Micromechanical response characteristics and control mechanism of SCCO2 injection into the semi-coke layer of tar-rich coal in-situ pyrolysis

Tar-rich coal in-situ pyrolysis (TCIP) can form developed pore-fissure structure spaces to provide an ideal storage vehicle for CO2 geological storage. To investigate the CO2 storage stability, tar-rich coal in-situ pyrolysis semi-coke (simulated burial depth: 1000 m; temperatures: 200 °C, 400 °C, 600 °C) was exposed to the SCCO2-H2O-coal system (12 days/10 MPa/45 °C) in this study. The influence of supercritical CO2 (SCCO2) injection on the micromechanical properties of the in-situ pyrolysis semi-coke layer was analyzed by nanoindentation, X-ray diffraction (XRD), and Raman. The results indicated that the increasing pyrolysis temperature significantly strengthened the micromechanical properties of the in-situ pyrolysis semi-coke layer, but there were variations in the mechanism of SCCO2 on different pyrolysis coal.
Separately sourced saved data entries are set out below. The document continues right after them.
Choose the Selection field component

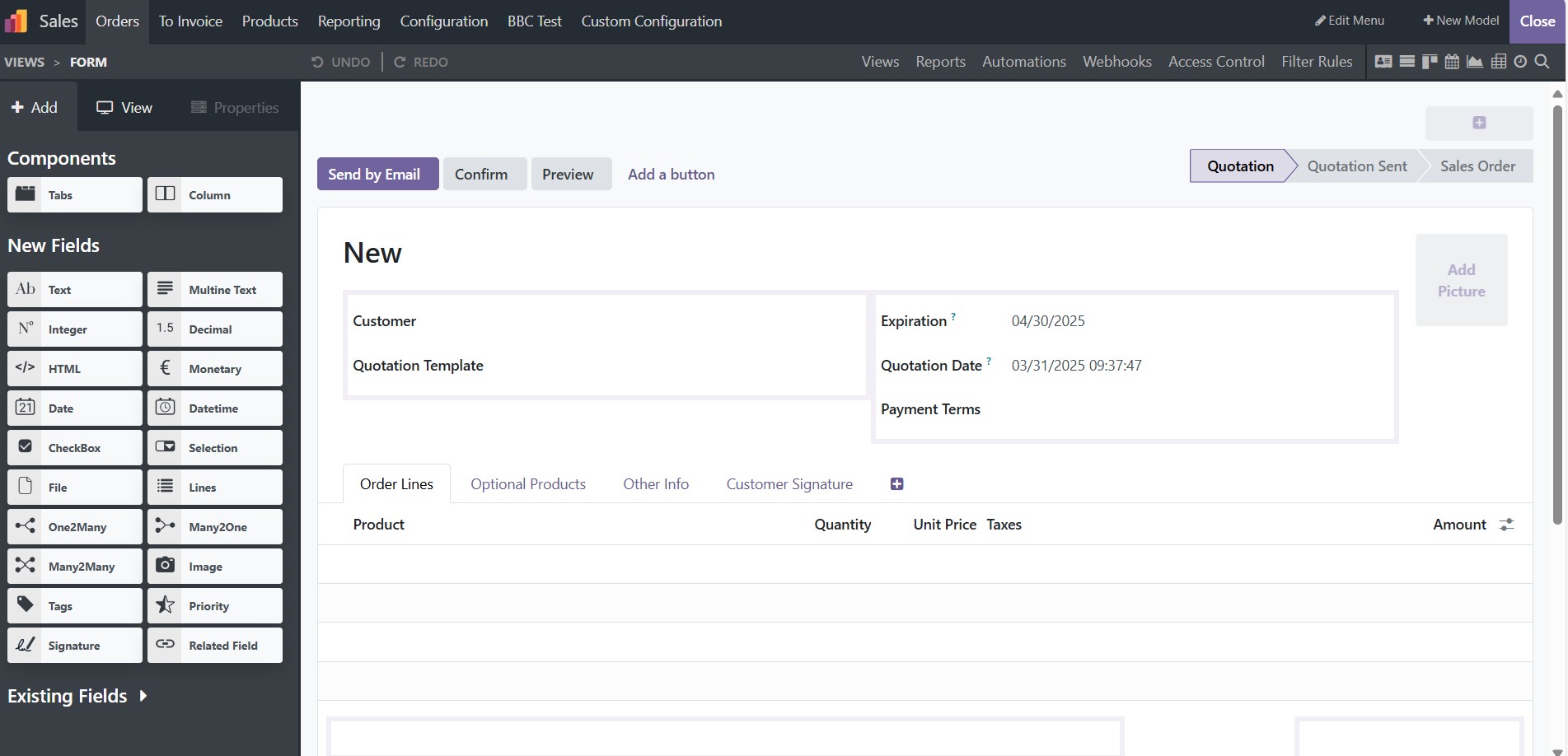(214, 447)
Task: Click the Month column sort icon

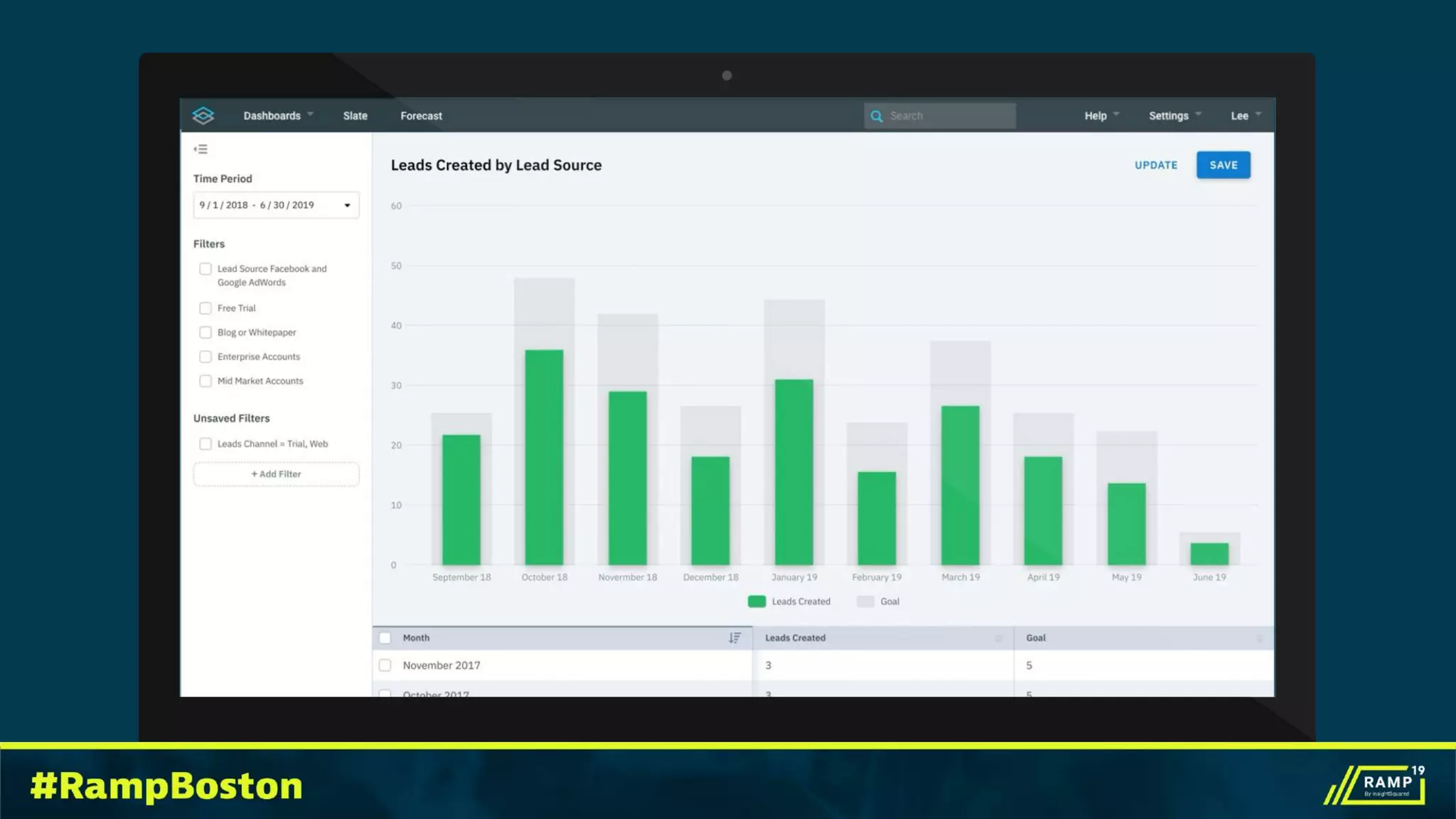Action: click(x=734, y=638)
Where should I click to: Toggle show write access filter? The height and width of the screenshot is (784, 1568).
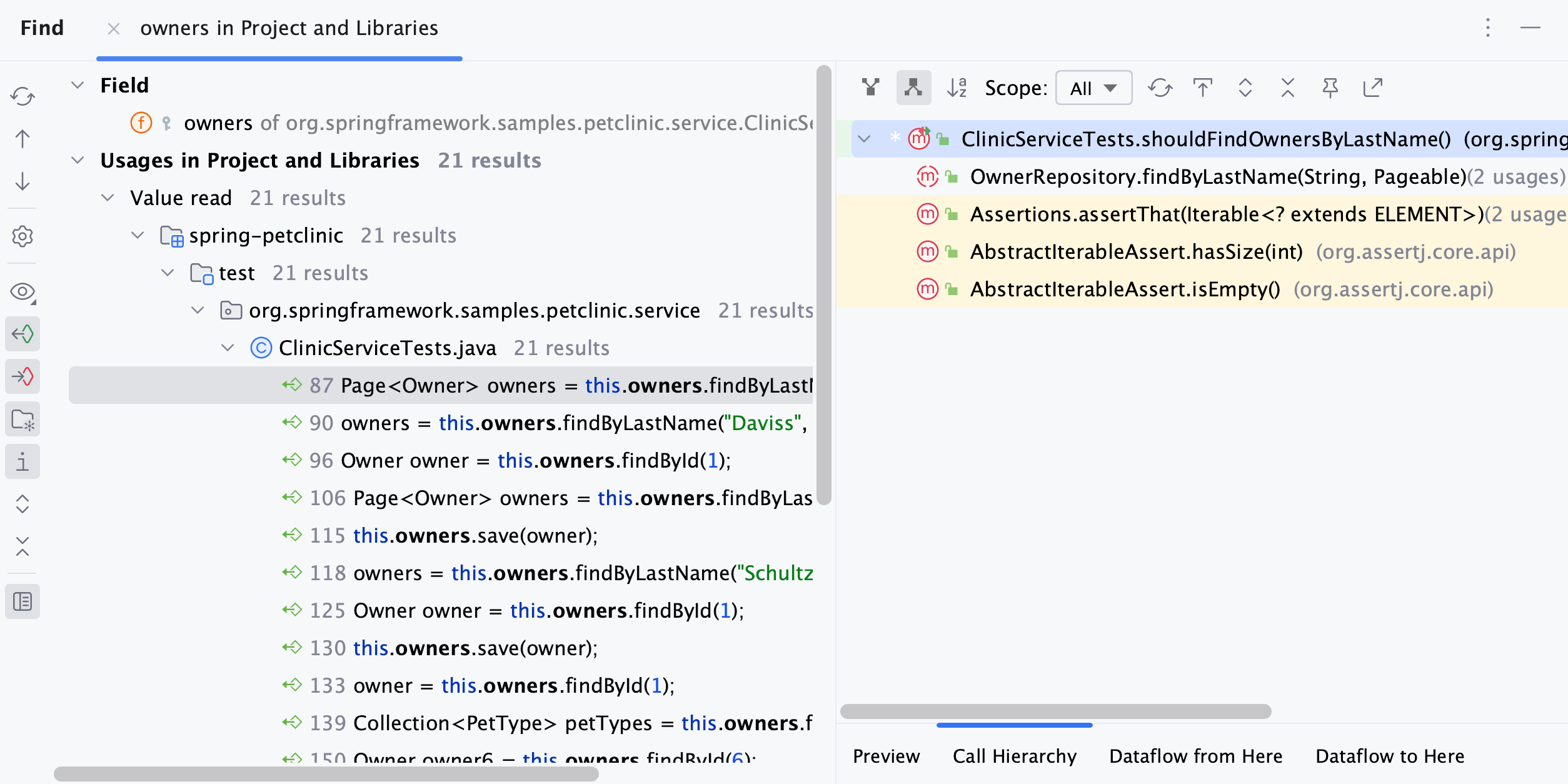pyautogui.click(x=23, y=376)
For 200 °C pyrolysis coal, the extractive removal of low molecular compounds and CO2 adsorption swelling reduced the orderliness of aromatic structures and weakened their micromechanical properties. In contrast, for high-temperature pyrolysis coals with dense and ordered structures (400 °C, 600 °C), the constraint of the rigid skeleton resulted in CO2 adsorption swelling to squeeze the aromatic layer. This process enhanced intermolecular forces and promoted the tight arrangement of macromolecular structures, thereby causing a remarkable elevation in Young's modulus and hardness.